How to Debrief

Debriefing: A Cheap and Easy Way to Accelerate Performance by More Than 25%!

It is known by many names. In the U.S. Army it is called the after-action review or AAR. In business it often goes by the unfortunate name of post-mortem. In psychology and military aviation, however, it is known as a debrief. Debriefing is a soft technology that began to develop out of necessity following World War II. It’s not just an American military practice, it is practiced in military organizations all over the world. It is a principal contributing factor to the incredible safety record of modern aviation.

For instance, there were 36.4 million commercial flights worldwide in 2013.i Pilots flew over 3 billion passengers that year. In spite of the complexity and inherent dangers of air travel, only 210 people died in aircraft accidents. For comparison, there were 33,804 deaths due to motor vehicle accidents in the U.S. alone that same year.ii

motor vehicle accident

We know that debriefing works; that it is a powerful continuous performance improvement tool. Shockingly, there was very little research to prove it when James D. Murphy and I wrote The Debrief Imperative (Première, 2011) five years ago. We had been teaching debriefing to businesses and other organizations all over the world since 1996. We saw its effectiveness first hand. But, we couldn’t attribute the success of aviation safety to debriefing alone since there were many other contributing factors within an aviation industry practice known as Crew Resource Management or CRM. There was a mountain of experience and peripheral evidence, but no specific study to quantify the benefit of debriefing. Until 2013, the only serious study on debriefing had been conducted within the U.S. and Israeli militaries, hardly the universal application we were looking for to show the value of debriefing to businesses and other teams and organizations. But, now there is clear proof, and it is stunning.

Recently, Scott Tannenbaum and Christopher Cerasoli conducted a meta-analysis of 46 separate studies of debriefing to discover that it increased performance by an average of 25 percent! To be honest, we believed that was a little low. Our experience demonstrated higher returns. But, Tannenbaum and Cerasoli’s study suggested we might still be right. The reason is that, as the researchers admitted, there was a lack of consistent structure in debriefing practice and that “. . . some conceptual ambiguity surrounds the current definition of debrief.”iii Thus, when debriefing is team-focused and structured, the researches saw a thirty-eight percent increase in performance. That is more in line with what we have witnessed in our work over the past two decades.iv

Two military planes in the air conducting an exercise.

So, if debriefing is so effective, why doesn’t everyone do it? It isn’t that debriefing is difficult to do, or that it takes too much time, or even that it is costly in resources. Tannenbaum and Cerasoli’s study cites that debriefing is both cheap and easy. The reason debriefing isn’t practised more often in organizations is that leaders simply don’t know how to do it and those that try their hand at it don’t have the simple structure and basic training to capitalize on its full value.

How to Conduct a Debrief:

We’ve known that debriefing requires the right structure or process for decades. That’s what made it so successful in military aviation and that’s what we’ve taught. Our process looks like this. We call it the Stealth℠ debrief which is an acronym to help facilitators remember the sequence of seven steps.

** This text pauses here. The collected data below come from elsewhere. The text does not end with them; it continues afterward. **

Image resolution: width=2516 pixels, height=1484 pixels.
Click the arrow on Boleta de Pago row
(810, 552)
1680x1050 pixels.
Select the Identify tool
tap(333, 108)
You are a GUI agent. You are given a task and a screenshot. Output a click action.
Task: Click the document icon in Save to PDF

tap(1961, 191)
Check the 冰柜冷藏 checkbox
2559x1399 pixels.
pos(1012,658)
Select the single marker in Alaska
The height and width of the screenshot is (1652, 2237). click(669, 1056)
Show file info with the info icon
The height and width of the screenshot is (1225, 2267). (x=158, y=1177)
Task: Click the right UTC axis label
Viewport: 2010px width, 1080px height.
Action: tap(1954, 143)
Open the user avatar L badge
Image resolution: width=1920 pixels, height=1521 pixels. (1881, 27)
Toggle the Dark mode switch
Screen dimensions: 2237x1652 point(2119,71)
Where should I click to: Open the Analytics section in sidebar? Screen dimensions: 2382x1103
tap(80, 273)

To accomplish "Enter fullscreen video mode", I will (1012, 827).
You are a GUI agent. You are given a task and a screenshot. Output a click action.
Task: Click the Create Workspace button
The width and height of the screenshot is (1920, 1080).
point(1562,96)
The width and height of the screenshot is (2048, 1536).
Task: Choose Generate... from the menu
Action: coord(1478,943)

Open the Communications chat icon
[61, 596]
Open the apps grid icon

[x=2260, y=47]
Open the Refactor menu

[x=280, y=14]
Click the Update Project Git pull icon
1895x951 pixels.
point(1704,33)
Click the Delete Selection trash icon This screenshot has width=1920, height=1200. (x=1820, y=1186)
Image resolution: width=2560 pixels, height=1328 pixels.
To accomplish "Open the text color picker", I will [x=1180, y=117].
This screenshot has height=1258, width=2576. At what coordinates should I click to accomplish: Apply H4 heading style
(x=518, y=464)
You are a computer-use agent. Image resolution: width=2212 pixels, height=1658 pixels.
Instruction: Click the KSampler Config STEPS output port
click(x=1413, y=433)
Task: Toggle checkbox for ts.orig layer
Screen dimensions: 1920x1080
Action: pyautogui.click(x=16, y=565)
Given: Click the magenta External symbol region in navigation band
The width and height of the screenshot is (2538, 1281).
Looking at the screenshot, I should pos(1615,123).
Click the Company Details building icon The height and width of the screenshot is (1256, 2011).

Set the Time – Determine when you are going to debrief up front, before you begin a project or start your work.

Tone – The tone of a debrief is openness and honesty. The leader or facilitator should admit their own errors up front to show that everyone is susceptible to error and that candid discussion is expected.

ExecutionReview how the plan or project was executed. What were the results that the team should focus on to improve?

Analyze ExecutionDetermine the causes and root causes of successes and errors. Debriefs are not about blaming people, but about finding ways to improve the team and organization.

Lesson Learned – What can you, the team, or some other team do differently to avoid an error or repeat a success? Developing an actionable lesson learned means writing down some specific ways to improve or change activities in the future.

Transfer Lessons Learned – How will you tell others about what you have learned? How will you store it? Hold on to learning. Don’t let it go.

High NoteWhat’s past is past. Always end a debrief on a high note. Don’t keep beating yourselves up when things didn’t go so well. Find something positive to summarize at the end of a debrief.

The best part about debriefing is that once you’ve learned how and begin to become comfortable with it, it doesn’t take much time. If you are performing debriefs often, they take only about 20 minutes while the more complex discussions should be limited to an hour. The key ingredient to successful debriefing is honesty. That’s not always easy. But start doing it and people will become more comfortable with candidness. That’s when you will see performance sky-rocket.

i http://www.iata.org/publications/Documents/iata-safety-report-2013.pdf.

ii Traffic Safety Facts. U.S. Department of Transportation, National Highway Traffic Safety Administration. 2014

iii Scott I. Tannenbaum and Christopher P. Cerasoli. “Do Team and Individual Debriefs Enhance Performance? A Meta-Analysis.” Human Factors. Vol. 55, No. 1, February 2013, pp. 231-245.